- _EXERCISE BRIEF_:
Reproduce the data from the start through the line containing "Image resolution: width=712", replacing "Select IC" with "Select Chip" and leaving everything else unchanged.

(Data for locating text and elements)
* * * *
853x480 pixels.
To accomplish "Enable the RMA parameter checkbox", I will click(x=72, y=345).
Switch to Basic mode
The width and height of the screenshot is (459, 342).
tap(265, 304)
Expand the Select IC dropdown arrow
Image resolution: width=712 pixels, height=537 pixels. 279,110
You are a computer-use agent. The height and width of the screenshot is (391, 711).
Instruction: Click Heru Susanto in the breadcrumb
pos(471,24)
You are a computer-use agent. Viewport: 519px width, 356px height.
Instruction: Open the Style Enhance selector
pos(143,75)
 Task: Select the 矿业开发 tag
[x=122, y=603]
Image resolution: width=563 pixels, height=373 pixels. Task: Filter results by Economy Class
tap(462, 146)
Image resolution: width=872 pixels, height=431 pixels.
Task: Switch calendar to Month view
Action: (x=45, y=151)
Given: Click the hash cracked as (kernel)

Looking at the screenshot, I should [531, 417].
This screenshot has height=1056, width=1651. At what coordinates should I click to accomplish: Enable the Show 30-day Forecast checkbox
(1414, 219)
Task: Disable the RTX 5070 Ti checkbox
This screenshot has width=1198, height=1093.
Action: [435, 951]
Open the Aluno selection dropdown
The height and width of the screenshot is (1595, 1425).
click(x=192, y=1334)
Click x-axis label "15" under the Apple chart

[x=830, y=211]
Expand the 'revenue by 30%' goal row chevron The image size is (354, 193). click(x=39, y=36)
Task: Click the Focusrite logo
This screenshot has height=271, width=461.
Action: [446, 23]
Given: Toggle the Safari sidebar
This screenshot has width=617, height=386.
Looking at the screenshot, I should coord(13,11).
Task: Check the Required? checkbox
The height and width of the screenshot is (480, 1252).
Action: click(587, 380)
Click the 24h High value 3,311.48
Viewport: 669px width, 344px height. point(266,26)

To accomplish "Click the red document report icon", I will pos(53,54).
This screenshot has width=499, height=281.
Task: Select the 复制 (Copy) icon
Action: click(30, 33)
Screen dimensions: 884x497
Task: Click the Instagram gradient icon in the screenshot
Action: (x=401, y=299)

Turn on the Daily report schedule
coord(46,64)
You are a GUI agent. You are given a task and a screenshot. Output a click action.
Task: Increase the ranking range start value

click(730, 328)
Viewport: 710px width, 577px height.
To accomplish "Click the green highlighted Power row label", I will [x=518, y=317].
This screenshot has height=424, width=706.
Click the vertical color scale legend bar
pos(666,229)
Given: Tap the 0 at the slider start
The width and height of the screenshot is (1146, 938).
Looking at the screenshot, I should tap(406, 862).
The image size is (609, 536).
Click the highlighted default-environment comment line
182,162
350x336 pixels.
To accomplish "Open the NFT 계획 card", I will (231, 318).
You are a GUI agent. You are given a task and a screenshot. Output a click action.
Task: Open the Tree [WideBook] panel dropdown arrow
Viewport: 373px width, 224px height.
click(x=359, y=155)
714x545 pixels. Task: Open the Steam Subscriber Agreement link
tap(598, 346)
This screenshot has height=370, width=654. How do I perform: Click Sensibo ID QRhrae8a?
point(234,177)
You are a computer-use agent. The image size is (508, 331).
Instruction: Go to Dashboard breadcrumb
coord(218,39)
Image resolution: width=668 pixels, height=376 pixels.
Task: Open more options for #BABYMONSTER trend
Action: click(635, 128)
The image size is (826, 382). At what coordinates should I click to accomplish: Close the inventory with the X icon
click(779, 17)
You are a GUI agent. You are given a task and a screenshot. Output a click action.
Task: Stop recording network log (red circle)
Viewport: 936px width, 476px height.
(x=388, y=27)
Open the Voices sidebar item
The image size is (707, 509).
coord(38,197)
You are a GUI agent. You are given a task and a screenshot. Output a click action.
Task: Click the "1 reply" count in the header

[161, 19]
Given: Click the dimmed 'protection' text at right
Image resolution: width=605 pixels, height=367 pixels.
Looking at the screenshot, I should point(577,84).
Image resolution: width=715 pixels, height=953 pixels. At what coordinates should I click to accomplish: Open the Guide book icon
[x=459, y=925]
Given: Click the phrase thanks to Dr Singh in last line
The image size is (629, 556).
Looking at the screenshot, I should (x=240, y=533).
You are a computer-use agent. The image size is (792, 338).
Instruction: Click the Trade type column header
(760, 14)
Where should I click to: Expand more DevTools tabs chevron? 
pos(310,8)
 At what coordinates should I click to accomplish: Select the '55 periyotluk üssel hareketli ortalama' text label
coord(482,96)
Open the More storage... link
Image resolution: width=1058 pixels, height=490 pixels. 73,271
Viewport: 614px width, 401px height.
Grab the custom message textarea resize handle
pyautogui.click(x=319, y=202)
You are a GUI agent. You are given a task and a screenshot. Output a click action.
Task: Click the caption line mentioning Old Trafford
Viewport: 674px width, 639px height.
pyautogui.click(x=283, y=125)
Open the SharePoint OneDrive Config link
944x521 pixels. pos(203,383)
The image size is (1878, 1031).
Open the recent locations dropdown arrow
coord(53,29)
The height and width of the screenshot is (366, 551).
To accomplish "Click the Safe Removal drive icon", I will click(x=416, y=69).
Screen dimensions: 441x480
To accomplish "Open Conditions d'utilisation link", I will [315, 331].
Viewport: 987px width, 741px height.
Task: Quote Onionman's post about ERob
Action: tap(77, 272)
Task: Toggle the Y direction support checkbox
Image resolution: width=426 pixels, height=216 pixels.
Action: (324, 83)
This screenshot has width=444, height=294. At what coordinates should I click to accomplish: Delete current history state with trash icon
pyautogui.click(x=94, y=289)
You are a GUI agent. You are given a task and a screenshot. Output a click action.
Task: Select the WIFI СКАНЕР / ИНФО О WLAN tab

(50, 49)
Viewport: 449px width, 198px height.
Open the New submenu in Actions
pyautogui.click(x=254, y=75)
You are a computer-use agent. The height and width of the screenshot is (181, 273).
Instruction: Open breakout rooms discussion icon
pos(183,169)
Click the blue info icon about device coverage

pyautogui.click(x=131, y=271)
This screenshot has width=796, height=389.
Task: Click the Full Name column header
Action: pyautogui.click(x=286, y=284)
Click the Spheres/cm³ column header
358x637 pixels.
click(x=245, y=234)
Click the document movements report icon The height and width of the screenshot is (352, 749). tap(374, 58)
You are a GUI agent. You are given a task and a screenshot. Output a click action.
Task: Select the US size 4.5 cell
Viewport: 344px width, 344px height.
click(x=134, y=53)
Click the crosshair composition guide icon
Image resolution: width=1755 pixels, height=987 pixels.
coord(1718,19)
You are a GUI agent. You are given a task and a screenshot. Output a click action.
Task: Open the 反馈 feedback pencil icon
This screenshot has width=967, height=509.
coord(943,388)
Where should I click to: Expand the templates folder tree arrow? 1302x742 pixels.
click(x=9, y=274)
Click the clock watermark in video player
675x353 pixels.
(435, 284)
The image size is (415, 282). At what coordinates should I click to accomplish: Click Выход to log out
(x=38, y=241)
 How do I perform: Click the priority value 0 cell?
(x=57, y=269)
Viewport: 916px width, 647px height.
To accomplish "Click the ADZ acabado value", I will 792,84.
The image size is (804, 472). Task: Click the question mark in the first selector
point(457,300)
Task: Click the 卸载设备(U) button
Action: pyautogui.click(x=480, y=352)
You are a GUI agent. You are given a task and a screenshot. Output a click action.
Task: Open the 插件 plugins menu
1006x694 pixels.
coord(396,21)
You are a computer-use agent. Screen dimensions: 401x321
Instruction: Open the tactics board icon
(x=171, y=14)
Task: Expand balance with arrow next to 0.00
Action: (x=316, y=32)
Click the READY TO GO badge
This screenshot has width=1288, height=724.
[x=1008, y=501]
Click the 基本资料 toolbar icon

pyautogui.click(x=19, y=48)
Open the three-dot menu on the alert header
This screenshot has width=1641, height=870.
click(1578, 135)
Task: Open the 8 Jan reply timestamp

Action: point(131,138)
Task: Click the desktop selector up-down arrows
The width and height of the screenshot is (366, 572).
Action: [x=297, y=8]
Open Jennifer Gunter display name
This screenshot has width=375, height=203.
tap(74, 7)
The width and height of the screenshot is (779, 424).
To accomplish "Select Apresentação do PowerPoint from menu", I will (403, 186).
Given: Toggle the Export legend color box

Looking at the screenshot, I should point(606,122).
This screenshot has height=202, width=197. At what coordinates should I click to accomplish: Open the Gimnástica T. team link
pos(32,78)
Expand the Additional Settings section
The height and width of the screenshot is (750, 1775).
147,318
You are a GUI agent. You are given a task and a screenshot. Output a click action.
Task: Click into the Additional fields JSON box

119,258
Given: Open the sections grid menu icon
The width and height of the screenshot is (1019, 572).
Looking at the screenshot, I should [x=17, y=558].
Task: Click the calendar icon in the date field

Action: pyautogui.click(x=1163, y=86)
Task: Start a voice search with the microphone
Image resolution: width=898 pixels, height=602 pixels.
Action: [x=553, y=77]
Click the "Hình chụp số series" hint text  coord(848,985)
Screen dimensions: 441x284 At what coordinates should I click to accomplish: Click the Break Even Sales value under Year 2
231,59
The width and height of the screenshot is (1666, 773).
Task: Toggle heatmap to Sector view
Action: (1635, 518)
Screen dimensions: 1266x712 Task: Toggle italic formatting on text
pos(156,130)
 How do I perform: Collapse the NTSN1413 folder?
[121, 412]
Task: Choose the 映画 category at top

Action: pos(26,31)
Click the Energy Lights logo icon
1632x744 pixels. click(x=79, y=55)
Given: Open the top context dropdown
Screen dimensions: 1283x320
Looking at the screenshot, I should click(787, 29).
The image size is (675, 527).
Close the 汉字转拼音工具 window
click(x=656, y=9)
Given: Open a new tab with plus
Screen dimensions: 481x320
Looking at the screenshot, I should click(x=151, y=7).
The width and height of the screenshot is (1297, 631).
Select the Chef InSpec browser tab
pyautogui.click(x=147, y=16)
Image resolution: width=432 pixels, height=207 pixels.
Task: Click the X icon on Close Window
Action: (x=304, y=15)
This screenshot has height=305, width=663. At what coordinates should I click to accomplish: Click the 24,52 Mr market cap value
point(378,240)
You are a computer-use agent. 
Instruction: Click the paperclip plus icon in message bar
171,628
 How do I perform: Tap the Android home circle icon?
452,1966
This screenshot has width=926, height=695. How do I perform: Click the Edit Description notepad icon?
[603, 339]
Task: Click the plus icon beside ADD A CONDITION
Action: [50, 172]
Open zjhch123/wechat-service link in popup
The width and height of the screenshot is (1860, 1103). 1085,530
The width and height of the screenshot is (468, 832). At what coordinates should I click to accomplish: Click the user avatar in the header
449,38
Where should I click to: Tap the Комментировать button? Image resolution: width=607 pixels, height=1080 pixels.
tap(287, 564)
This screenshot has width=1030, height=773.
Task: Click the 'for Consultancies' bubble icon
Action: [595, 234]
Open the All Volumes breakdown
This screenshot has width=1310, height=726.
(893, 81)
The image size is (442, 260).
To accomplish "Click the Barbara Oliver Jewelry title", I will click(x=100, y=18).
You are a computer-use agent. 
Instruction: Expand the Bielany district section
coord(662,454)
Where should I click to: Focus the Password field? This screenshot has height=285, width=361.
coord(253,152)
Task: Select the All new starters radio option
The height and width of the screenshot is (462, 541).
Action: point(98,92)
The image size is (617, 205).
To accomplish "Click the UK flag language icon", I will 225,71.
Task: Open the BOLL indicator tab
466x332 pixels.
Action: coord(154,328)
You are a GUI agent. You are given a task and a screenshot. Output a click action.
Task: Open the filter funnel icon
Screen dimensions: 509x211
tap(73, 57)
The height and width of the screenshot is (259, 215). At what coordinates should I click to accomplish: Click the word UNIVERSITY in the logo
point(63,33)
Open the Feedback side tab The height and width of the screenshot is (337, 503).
* * * *
- _EXERCISE ANSWER_:
853x480 pixels.
To accomplish "Enable the RMA parameter checkbox", I will click(x=72, y=345).
Switch to Basic mode
The width and height of the screenshot is (459, 342).
tap(265, 304)
Expand the Select Chip dropdown arrow
Image resolution: width=712 pixels, height=537 pixels. 279,110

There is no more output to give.